*** Opening INFORMATION SHOWN ***

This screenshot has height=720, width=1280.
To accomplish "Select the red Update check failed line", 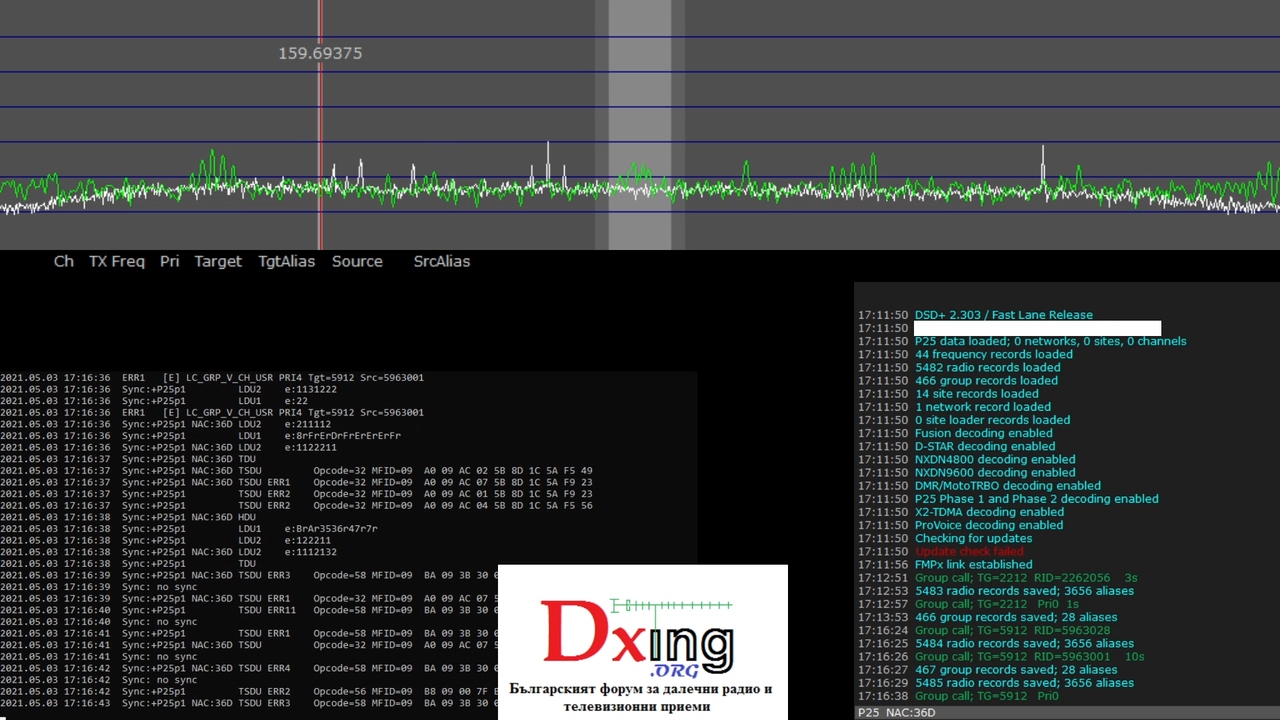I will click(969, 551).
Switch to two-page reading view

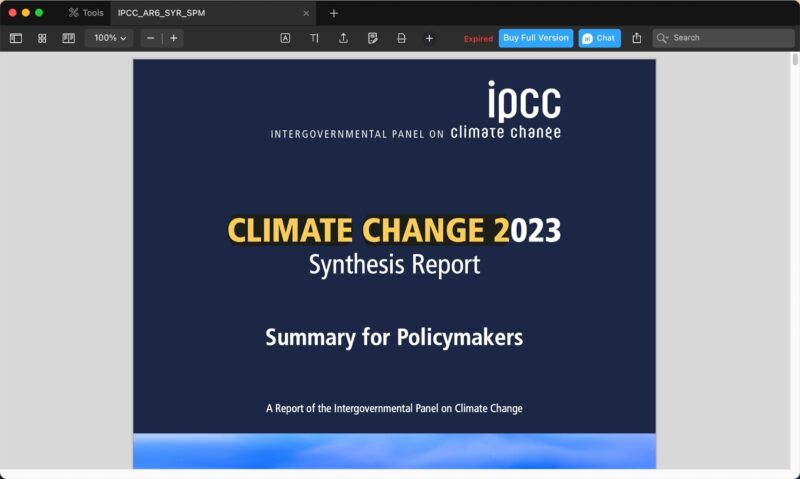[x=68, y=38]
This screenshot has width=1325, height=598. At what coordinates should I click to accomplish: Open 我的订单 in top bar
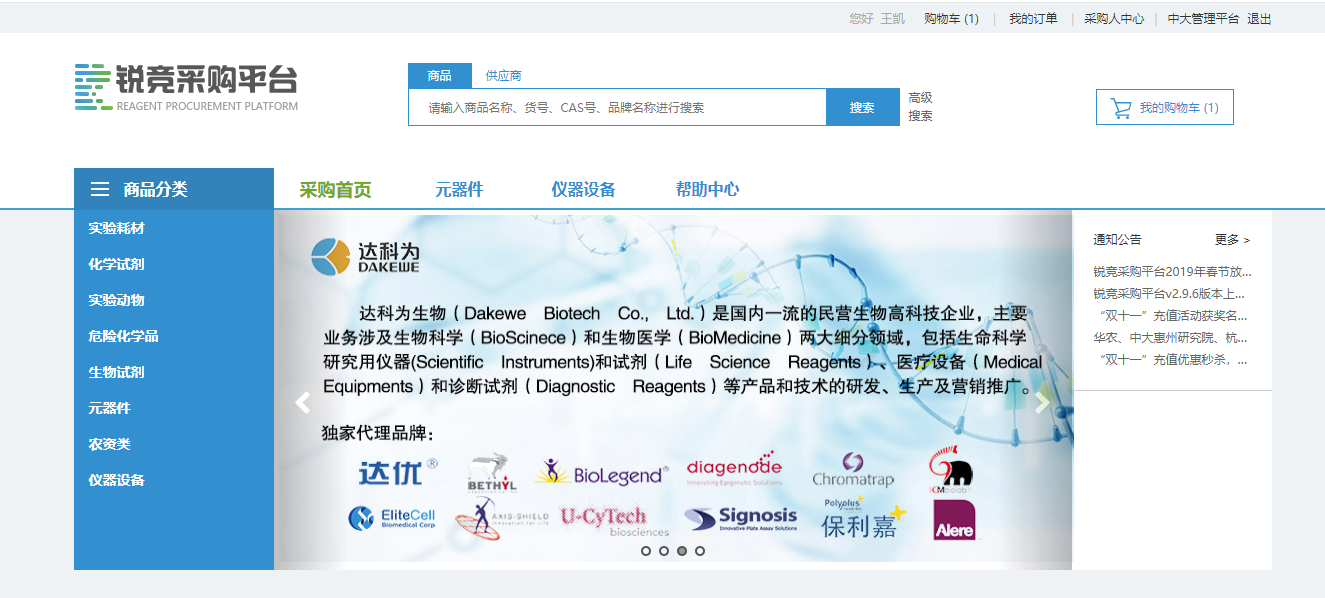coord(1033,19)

*** Closing INFORMATION SHOWN ***

• **EXERCISE DETAILS**
From the line with "This screenshot has width=1325, height=598." through the end of the listing, write out every line exactly, leaving out the pictures.

• **EXERCISE OUTPUT**
This screenshot has width=1325, height=598. At what coordinates should I click to accomplish: Open 我的订单 in top bar
coord(1033,19)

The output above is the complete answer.